begin

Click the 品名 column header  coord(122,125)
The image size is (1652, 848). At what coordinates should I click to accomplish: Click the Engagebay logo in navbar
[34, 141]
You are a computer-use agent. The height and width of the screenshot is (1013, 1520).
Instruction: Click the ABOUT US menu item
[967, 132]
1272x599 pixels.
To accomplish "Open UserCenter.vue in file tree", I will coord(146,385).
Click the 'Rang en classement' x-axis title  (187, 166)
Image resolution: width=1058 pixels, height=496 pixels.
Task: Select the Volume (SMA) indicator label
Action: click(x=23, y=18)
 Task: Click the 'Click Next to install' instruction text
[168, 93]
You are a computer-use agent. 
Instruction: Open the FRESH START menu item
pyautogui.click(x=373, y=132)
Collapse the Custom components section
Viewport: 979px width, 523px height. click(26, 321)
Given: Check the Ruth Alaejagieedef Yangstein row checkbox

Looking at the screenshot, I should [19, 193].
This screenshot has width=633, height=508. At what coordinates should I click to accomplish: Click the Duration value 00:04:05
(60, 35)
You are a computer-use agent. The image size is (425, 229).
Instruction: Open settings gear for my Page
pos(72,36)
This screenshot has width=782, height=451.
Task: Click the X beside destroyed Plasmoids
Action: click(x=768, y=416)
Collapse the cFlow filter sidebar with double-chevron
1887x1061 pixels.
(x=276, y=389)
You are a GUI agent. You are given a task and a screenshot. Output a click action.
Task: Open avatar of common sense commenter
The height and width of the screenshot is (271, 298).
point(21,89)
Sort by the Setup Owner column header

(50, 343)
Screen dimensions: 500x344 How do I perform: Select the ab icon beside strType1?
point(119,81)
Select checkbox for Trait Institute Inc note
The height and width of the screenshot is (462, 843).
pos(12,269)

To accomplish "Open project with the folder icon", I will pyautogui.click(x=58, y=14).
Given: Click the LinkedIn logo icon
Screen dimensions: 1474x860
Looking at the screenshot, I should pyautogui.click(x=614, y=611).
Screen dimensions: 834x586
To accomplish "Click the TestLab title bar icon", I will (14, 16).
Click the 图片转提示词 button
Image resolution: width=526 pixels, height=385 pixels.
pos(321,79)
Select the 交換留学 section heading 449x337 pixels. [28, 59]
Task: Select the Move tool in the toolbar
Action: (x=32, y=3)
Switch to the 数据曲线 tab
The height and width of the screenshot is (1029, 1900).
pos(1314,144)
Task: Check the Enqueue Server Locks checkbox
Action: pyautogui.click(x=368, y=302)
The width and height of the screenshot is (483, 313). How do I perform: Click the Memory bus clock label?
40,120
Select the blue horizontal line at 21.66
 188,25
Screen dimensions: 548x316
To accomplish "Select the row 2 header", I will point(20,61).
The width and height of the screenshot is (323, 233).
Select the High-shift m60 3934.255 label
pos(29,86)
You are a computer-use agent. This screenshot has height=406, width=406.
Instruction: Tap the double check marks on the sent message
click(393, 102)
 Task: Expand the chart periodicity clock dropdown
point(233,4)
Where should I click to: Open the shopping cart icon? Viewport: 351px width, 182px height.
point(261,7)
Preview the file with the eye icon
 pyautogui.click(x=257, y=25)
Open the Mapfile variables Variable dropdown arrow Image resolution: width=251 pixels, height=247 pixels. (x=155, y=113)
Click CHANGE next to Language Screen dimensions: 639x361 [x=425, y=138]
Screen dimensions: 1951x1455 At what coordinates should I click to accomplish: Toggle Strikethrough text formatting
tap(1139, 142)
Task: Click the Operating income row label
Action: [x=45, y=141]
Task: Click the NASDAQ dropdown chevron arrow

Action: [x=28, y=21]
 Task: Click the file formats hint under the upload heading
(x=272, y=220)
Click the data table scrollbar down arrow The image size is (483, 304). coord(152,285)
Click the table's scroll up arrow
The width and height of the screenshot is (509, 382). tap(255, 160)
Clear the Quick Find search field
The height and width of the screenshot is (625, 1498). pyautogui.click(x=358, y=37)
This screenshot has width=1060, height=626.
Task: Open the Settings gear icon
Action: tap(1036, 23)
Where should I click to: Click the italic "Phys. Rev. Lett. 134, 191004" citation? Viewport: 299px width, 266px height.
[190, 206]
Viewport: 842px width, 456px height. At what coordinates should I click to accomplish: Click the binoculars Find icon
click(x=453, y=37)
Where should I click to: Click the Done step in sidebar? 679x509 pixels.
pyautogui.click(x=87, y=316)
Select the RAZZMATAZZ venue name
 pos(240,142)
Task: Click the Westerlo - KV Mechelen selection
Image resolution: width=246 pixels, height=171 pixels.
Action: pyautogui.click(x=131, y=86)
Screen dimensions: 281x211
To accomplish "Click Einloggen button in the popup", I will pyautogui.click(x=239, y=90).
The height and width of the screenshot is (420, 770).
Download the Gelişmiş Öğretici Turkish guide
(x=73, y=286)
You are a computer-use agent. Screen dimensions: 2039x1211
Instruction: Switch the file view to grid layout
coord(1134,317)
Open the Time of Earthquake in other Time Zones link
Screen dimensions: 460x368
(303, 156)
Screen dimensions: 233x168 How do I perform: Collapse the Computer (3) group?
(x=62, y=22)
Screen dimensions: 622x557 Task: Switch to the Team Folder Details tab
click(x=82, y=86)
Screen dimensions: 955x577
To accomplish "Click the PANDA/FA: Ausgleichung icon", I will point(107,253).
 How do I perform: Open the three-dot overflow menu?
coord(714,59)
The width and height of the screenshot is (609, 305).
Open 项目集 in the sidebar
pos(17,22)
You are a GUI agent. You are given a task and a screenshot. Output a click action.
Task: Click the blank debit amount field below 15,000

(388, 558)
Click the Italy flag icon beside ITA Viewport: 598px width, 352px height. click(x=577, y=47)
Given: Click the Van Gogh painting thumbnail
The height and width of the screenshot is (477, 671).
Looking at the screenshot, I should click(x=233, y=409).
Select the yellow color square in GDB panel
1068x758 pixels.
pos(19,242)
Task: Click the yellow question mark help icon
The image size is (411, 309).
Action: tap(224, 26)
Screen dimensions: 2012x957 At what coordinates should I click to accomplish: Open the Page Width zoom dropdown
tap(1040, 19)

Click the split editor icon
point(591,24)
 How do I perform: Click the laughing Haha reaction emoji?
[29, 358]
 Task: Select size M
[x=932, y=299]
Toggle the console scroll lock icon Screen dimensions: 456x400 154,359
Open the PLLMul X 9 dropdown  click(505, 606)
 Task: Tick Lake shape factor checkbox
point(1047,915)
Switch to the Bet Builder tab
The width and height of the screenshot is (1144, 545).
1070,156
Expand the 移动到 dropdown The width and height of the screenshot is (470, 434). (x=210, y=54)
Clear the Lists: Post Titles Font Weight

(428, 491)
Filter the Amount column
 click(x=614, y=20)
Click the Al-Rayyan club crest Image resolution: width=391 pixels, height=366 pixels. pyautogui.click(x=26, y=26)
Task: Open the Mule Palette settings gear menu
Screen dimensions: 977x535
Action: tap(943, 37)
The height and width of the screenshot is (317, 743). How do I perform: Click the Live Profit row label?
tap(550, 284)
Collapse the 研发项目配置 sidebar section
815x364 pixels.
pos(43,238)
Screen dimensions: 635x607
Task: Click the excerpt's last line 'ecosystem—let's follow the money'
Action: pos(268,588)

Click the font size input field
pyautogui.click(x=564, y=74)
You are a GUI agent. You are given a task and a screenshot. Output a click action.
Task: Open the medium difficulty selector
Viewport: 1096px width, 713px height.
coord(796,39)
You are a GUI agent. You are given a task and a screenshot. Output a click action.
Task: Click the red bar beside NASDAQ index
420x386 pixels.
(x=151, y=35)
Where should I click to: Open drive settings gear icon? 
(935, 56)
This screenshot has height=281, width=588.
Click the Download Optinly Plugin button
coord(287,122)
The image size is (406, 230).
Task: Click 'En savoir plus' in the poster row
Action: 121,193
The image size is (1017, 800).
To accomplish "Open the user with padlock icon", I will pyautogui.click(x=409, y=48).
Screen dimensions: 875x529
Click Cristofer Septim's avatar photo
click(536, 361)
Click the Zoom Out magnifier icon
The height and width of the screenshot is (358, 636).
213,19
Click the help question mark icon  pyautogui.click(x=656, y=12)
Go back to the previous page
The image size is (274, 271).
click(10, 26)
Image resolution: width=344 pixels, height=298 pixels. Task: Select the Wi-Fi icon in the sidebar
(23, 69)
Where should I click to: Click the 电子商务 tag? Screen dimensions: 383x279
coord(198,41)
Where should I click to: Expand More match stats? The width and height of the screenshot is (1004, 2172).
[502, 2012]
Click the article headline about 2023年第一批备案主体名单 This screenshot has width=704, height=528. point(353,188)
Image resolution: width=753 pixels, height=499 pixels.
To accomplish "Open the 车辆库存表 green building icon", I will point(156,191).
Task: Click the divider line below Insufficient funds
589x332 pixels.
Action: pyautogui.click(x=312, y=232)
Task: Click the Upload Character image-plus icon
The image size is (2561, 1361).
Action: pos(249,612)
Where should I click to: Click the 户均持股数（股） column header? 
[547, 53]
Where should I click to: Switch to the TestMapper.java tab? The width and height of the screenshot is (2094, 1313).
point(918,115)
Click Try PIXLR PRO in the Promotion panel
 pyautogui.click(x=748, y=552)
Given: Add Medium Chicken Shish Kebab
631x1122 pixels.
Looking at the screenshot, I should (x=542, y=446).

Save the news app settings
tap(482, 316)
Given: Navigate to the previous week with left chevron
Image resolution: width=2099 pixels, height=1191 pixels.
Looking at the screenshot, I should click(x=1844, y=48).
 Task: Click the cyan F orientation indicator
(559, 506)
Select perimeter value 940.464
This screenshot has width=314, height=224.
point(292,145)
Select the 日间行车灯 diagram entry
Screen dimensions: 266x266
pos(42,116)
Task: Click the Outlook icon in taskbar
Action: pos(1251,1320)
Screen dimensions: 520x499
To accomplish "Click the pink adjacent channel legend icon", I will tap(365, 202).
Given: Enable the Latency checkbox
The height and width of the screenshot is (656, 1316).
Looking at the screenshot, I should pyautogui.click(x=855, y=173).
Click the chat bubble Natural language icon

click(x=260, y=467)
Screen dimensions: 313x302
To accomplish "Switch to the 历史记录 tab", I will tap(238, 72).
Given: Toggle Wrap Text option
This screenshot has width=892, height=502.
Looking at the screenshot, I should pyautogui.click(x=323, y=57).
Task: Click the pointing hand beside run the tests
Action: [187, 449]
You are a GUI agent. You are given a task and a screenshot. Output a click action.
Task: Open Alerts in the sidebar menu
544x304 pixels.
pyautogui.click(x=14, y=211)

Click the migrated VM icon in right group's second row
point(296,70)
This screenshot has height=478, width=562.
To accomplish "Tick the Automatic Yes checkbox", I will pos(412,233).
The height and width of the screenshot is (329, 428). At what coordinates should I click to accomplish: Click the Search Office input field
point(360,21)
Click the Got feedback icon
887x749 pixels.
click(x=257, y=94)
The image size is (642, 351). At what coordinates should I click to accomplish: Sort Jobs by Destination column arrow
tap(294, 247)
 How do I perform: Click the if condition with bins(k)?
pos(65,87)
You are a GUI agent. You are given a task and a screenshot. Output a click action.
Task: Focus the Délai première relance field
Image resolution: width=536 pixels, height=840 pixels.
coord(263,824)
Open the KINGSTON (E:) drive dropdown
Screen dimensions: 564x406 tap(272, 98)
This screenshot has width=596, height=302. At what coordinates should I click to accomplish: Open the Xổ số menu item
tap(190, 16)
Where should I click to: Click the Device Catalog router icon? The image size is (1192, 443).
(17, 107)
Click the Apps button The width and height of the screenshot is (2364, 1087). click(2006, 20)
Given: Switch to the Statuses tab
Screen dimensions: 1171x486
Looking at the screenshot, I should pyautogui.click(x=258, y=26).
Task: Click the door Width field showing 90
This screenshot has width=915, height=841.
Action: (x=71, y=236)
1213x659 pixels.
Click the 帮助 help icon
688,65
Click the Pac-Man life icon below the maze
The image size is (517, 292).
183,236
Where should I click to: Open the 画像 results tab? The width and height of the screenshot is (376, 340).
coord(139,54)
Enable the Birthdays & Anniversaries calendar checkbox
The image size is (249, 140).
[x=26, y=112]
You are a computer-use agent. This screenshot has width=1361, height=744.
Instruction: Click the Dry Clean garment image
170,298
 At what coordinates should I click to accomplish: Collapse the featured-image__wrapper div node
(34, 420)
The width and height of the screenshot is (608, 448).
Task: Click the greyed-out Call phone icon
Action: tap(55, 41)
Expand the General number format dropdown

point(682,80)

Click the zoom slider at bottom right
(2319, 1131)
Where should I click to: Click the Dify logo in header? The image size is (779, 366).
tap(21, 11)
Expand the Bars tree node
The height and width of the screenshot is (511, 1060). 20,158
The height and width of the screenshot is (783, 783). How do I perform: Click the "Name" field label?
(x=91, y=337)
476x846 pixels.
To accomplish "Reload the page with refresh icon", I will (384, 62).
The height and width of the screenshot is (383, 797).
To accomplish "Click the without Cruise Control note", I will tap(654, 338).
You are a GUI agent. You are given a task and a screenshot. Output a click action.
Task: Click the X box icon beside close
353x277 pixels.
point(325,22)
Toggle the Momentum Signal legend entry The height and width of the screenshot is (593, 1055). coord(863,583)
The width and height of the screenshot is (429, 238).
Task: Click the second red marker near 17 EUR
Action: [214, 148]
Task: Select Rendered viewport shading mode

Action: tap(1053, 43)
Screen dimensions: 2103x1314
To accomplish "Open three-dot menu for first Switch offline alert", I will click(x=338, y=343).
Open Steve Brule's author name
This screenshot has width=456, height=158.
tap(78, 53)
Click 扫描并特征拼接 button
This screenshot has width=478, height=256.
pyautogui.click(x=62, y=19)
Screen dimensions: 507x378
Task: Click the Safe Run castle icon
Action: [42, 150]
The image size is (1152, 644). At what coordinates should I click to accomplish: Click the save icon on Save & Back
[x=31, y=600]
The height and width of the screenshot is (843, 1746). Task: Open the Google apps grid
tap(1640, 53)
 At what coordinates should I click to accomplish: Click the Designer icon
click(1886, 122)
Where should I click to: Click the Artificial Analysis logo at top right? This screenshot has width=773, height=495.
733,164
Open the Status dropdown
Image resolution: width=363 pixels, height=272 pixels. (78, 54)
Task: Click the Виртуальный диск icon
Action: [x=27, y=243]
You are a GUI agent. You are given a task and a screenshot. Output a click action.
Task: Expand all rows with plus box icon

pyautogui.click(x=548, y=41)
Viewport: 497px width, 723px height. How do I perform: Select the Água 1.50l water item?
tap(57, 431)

end

Exercise instructions - Copy the listing verbatim, from its start down through the line containing "(x=276, y=389)", both ends included.

Response to the task -
Click the 品名 column header  coord(122,125)
The image size is (1652, 848). At what coordinates should I click to accomplish: Click the Engagebay logo in navbar
[34, 141]
You are a computer-use agent. The height and width of the screenshot is (1013, 1520).
Instruction: Click the ABOUT US menu item
[967, 132]
1272x599 pixels.
To accomplish "Open UserCenter.vue in file tree", I will coord(146,385).
Click the 'Rang en classement' x-axis title  (187, 166)
Image resolution: width=1058 pixels, height=496 pixels.
Task: Select the Volume (SMA) indicator label
Action: click(x=23, y=18)
 Task: Click the 'Click Next to install' instruction text
[168, 93]
You are a computer-use agent. 
Instruction: Open the FRESH START menu item
pyautogui.click(x=373, y=132)
Collapse the Custom components section
Viewport: 979px width, 523px height. click(26, 321)
Given: Check the Ruth Alaejagieedef Yangstein row checkbox

Looking at the screenshot, I should [19, 193].
This screenshot has width=633, height=508. At what coordinates should I click to accomplish: Click the Duration value 00:04:05
(60, 35)
You are a computer-use agent. The image size is (425, 229).
Instruction: Open settings gear for my Page
pos(72,36)
This screenshot has width=782, height=451.
Task: Click the X beside destroyed Plasmoids
Action: click(x=768, y=416)
Collapse the cFlow filter sidebar with double-chevron
1887x1061 pixels.
(x=276, y=389)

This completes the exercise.